Exact copies of all the records are to be output.

####################

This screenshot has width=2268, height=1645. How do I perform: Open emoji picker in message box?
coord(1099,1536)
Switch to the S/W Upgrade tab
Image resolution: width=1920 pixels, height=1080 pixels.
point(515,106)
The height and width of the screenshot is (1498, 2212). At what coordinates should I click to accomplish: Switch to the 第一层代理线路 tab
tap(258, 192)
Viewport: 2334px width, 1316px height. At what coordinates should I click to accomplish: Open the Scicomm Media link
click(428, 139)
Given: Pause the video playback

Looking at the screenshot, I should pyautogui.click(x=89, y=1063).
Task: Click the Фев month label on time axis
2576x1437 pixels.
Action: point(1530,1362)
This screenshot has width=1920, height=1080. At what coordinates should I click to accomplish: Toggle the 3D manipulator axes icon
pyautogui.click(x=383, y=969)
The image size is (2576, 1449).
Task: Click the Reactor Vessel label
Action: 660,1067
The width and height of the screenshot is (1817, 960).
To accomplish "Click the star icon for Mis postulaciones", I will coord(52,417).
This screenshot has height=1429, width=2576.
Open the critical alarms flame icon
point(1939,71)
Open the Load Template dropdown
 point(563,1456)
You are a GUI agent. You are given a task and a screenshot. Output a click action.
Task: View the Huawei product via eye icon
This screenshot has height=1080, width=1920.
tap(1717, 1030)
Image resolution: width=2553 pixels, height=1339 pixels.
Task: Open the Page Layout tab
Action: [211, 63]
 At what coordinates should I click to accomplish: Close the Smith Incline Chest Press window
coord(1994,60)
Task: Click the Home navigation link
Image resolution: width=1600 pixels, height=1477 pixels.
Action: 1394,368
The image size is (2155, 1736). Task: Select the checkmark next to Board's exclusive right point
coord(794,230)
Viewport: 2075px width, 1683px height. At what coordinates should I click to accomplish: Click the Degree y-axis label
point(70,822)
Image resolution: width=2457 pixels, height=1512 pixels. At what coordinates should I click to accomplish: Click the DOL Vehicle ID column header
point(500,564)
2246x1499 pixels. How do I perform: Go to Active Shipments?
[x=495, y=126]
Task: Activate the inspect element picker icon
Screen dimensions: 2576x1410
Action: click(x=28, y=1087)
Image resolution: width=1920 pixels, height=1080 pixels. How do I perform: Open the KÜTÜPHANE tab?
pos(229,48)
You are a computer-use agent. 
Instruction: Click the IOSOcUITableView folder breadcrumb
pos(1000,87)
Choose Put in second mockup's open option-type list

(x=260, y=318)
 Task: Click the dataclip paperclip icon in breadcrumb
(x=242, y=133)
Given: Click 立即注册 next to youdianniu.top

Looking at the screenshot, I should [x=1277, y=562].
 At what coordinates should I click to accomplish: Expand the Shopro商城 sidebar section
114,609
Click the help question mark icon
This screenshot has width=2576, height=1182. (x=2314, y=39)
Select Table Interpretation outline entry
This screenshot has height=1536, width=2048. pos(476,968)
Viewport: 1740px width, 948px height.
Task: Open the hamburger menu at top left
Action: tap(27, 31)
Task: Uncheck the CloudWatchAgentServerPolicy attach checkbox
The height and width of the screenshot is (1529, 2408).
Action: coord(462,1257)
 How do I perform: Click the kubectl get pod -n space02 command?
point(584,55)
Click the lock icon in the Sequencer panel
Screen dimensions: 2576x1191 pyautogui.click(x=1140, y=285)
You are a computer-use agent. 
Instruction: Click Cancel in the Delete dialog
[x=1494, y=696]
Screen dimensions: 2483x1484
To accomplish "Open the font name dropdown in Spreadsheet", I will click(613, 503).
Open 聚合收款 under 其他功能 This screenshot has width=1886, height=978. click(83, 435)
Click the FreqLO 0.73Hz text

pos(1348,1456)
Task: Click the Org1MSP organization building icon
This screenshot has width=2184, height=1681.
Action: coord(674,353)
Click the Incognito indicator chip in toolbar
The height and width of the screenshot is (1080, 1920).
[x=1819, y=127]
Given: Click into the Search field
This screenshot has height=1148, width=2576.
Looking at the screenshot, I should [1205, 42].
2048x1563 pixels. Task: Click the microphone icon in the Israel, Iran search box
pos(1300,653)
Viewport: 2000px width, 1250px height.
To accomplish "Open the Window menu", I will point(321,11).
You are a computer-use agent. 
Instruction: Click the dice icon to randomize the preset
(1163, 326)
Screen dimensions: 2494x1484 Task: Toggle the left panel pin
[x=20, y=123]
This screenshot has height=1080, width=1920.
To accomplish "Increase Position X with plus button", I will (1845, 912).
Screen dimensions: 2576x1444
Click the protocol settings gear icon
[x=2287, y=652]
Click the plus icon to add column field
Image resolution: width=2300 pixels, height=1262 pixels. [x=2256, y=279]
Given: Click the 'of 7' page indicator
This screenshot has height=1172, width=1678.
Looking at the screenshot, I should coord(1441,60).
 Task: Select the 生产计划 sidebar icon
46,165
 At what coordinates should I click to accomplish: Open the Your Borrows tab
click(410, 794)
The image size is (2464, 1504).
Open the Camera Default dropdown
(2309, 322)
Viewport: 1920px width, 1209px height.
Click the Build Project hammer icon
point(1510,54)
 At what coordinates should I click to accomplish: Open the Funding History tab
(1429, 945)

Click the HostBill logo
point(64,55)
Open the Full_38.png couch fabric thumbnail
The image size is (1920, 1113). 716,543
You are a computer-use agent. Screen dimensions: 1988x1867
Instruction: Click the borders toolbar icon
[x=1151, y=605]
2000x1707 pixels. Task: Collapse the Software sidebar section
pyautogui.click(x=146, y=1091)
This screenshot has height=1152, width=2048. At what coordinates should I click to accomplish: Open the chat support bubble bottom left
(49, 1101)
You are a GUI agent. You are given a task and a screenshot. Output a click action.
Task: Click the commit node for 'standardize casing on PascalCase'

####################

### Result of this task
This screenshot has width=2268, height=1645. How do I perform: Open emoji picker in message box?
coord(1099,1536)
Switch to the S/W Upgrade tab
Image resolution: width=1920 pixels, height=1080 pixels.
point(515,106)
The height and width of the screenshot is (1498, 2212). At what coordinates should I click to accomplish: Switch to the 第一层代理线路 tab
tap(258, 192)
Viewport: 2334px width, 1316px height. At what coordinates should I click to accomplish: Open the Scicomm Media link
click(428, 139)
Given: Pause the video playback

Looking at the screenshot, I should pyautogui.click(x=89, y=1063).
Task: Click the Фев month label on time axis
2576x1437 pixels.
Action: point(1530,1362)
This screenshot has width=1920, height=1080. At what coordinates should I click to accomplish: Toggle the 3D manipulator axes icon
pyautogui.click(x=383, y=969)
The image size is (2576, 1449).
Task: Click the Reactor Vessel label
Action: 660,1067
The width and height of the screenshot is (1817, 960).
To accomplish "Click the star icon for Mis postulaciones", I will coord(52,417).
This screenshot has height=1429, width=2576.
Open the critical alarms flame icon
point(1939,71)
Open the Load Template dropdown
 point(563,1456)
You are a GUI agent. You are given a task and a screenshot. Output a click action.
Task: View the Huawei product via eye icon
This screenshot has height=1080, width=1920.
tap(1717, 1030)
Image resolution: width=2553 pixels, height=1339 pixels.
Task: Open the Page Layout tab
Action: [211, 63]
 At what coordinates should I click to accomplish: Close the Smith Incline Chest Press window
coord(1994,60)
Task: Click the Home navigation link
Image resolution: width=1600 pixels, height=1477 pixels.
Action: 1394,368
The image size is (2155, 1736). Task: Select the checkmark next to Board's exclusive right point
coord(794,230)
Viewport: 2075px width, 1683px height. At what coordinates should I click to accomplish: Click the Degree y-axis label
point(70,822)
Image resolution: width=2457 pixels, height=1512 pixels. At what coordinates should I click to accomplish: Click the DOL Vehicle ID column header
point(500,564)
2246x1499 pixels. How do I perform: Go to Active Shipments?
[x=495, y=126]
Task: Activate the inspect element picker icon
Screen dimensions: 2576x1410
Action: click(x=28, y=1087)
Image resolution: width=1920 pixels, height=1080 pixels. How do I perform: Open the KÜTÜPHANE tab?
pos(229,48)
You are a computer-use agent. 
Instruction: Click the IOSOcUITableView folder breadcrumb
pos(1000,87)
Choose Put in second mockup's open option-type list

(x=260, y=318)
 Task: Click the dataclip paperclip icon in breadcrumb
(x=242, y=133)
Given: Click 立即注册 next to youdianniu.top

Looking at the screenshot, I should [x=1277, y=562].
 At what coordinates should I click to accomplish: Expand the Shopro商城 sidebar section
114,609
Click the help question mark icon
This screenshot has width=2576, height=1182. (x=2314, y=39)
Select Table Interpretation outline entry
This screenshot has height=1536, width=2048. pos(476,968)
Viewport: 1740px width, 948px height.
Task: Open the hamburger menu at top left
Action: tap(27, 31)
Task: Uncheck the CloudWatchAgentServerPolicy attach checkbox
The height and width of the screenshot is (1529, 2408).
Action: coord(462,1257)
 How do I perform: Click the kubectl get pod -n space02 command?
point(584,55)
Click the lock icon in the Sequencer panel
Screen dimensions: 2576x1191 pyautogui.click(x=1140, y=285)
You are a computer-use agent. 
Instruction: Click Cancel in the Delete dialog
[x=1494, y=696]
Screen dimensions: 2483x1484
To accomplish "Open the font name dropdown in Spreadsheet", I will click(613, 503).
Open 聚合收款 under 其他功能 This screenshot has width=1886, height=978. click(83, 435)
Click the FreqLO 0.73Hz text

pos(1348,1456)
Task: Click the Org1MSP organization building icon
This screenshot has width=2184, height=1681.
Action: coord(674,353)
Click the Incognito indicator chip in toolbar
The height and width of the screenshot is (1080, 1920).
[x=1819, y=127]
Given: Click into the Search field
This screenshot has height=1148, width=2576.
Looking at the screenshot, I should [1205, 42].
2048x1563 pixels. Task: Click the microphone icon in the Israel, Iran search box
pos(1300,653)
Viewport: 2000px width, 1250px height.
To accomplish "Open the Window menu", I will point(321,11).
You are a computer-use agent. 
Instruction: Click the dice icon to randomize the preset
(1163, 326)
Screen dimensions: 2494x1484 Task: Toggle the left panel pin
[x=20, y=123]
This screenshot has height=1080, width=1920.
To accomplish "Increase Position X with plus button", I will (1845, 912).
Screen dimensions: 2576x1444
Click the protocol settings gear icon
[x=2287, y=652]
Click the plus icon to add column field
Image resolution: width=2300 pixels, height=1262 pixels. [x=2256, y=279]
Given: Click the 'of 7' page indicator
This screenshot has height=1172, width=1678.
Looking at the screenshot, I should coord(1441,60).
 Task: Select the 生产计划 sidebar icon
46,165
 At what coordinates should I click to accomplish: Open the Your Borrows tab
click(410, 794)
The image size is (2464, 1504).
Open the Camera Default dropdown
(2309, 322)
Viewport: 1920px width, 1209px height.
Click the Build Project hammer icon
point(1510,54)
 At what coordinates should I click to accomplish: Open the Funding History tab
(1429, 945)

Click the HostBill logo
point(64,55)
Open the Full_38.png couch fabric thumbnail
The image size is (1920, 1113). 716,543
You are a computer-use agent. Screen dimensions: 1988x1867
Instruction: Click the borders toolbar icon
[x=1151, y=605]
2000x1707 pixels. Task: Collapse the Software sidebar section
pyautogui.click(x=146, y=1091)
This screenshot has height=1152, width=2048. At what coordinates should I click to accomplish: Open the chat support bubble bottom left
(49, 1101)
You are a GUI agent. You are given a task and a screenshot. Output a click action.
Task: Click the commit node for 'standardize casing on PascalCase'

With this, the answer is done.